O Brasil tem o terceiro pior índice de saúde mental do mundo, segundo o último relatório anual de Estado Mental do Mundo, que inclui 64 países. No Espírito Santo estima-se, com base na Pesquisa Nacional de Saúde (PNS), que 25% da população convive com algum tipo de transtorno mental, ou seja, cerca de 950 mil pessoas. 

Identificar os sinais e buscar orientação nem sempre é tão simples, mas é essencial perceber os sintomas e procurar ajuda profissional. “É importante lembrar que cada pessoa é única e os sinais podem variar. Além disso, a presença de alguns desses sintomas não significa, necessariamente, um transtorno mental específico. Se alguém estiver preocupado com sua saúde mental ou com a de alguém que conhece, é aconselhável procurar a orientação de um profissional de saúde mental, como um psicólogo ou psiquiatra”, explica o idealizador do “Janeiro Branco” Leonardo Abraão.
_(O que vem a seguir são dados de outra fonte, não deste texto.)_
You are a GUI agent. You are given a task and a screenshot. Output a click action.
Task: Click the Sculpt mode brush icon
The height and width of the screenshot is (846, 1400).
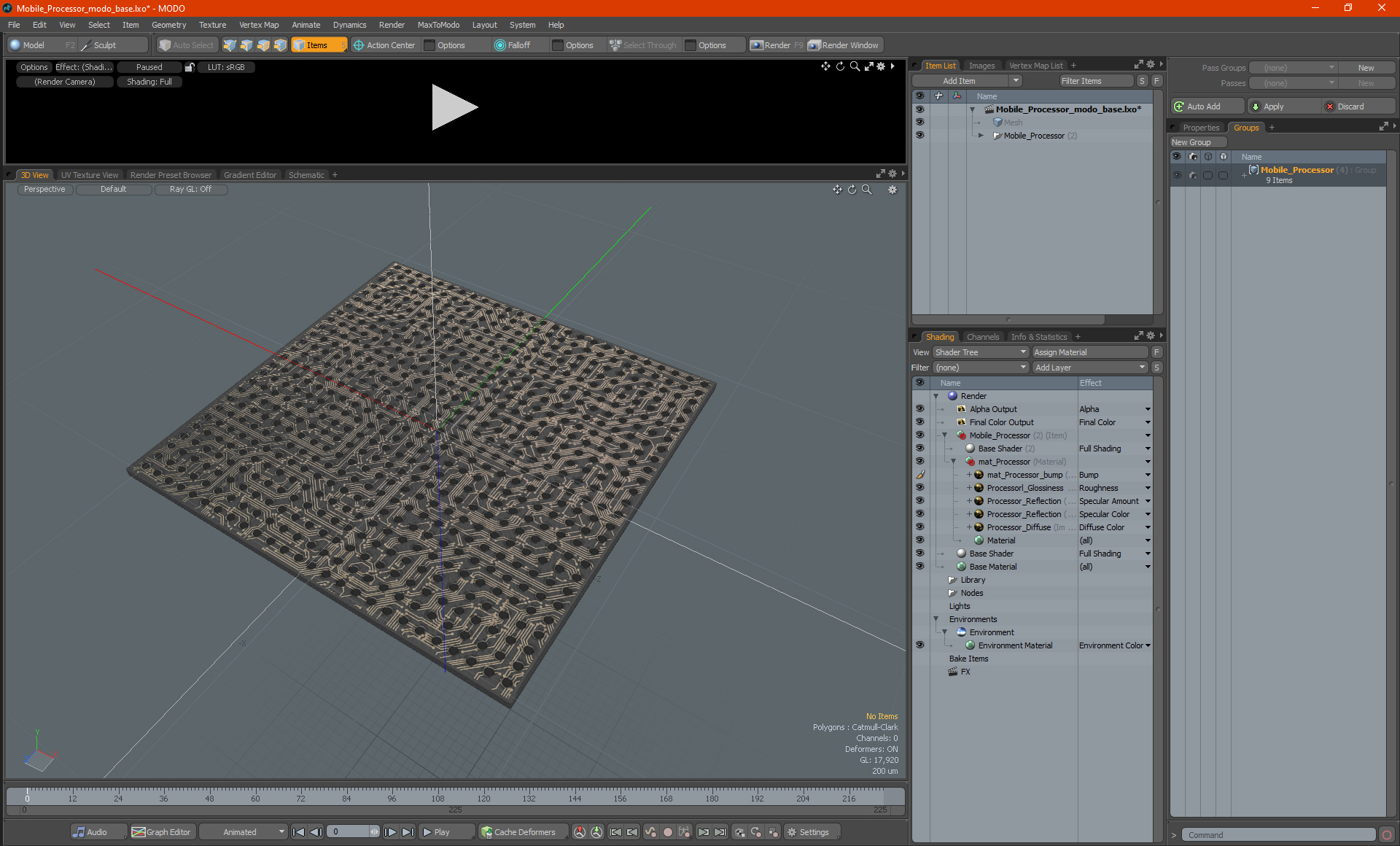click(x=85, y=45)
Ele deixa um alerta para os seguintes sintomas: 

  1. Mudanças de humor extremas: oscilações frequentes entre extremos de humor, como tristeza intensa, irritabilidade ou euforia excessiva;
  2. Isolamento social: retraimento social, evitando interações sociais ou retirando-se de atividades que costumavam ser apreciadas;
  3. Alterações no sono: insônia, hipersonia (dormir em excesso) ou padrões de sono irregular;
  4. Mudanças no peso ou hábitos alimentares: perda ou ganho significativo de peso sem uma razão aparente, ou mudanças marcantes nos hábitos alimentares;
  5. Fadiga constante: sentir-se constantemente cansado, sem motivação ou energia;
  6. Dificuldades de concentração: problemas para se concentrar, tomar decisões ou realizar tarefas cotidianas;
  7. Autoestima baixa: sentimentos persistentes de inadequação, baixa autoestima ou autocrítica intensa;
  8. Pensamentos recorrentes de morte ou suicídio: pensamentos persistentes sobre a morte, morrer ou ideação suicida;
  9. Mudanças no desempenho no trabalho ou na escola: dificuldades significativas no desempenho acadêmico ou profissional;
  10. Aumento no consumo de substâncias: uso excessivo de álcool, drogas ou outros comportamentos de evasão;
  11. Irritabilidade: sentimentos frequentes de irritação, raiva ou hostilidade desproporcional às situações;
  12. Sintomas físicos sem causa aparente: dores crônicas, dores de cabeça ou outros sintomas físicos persistentes sem explicação médica;
  13. Dificuldades nos relacionamentos: problemas recorrentes nos relacionamentos interpessoais, seja em casa, no trabalho ou socialmente;
  14. Preocupação excessiva: preocupações constantes, ansiedade generalizada ou ataques de pânico;
  15. Comportamentos autodestrutivos: participação em comportamentos de risco, autolesão ou abuso de substâncias.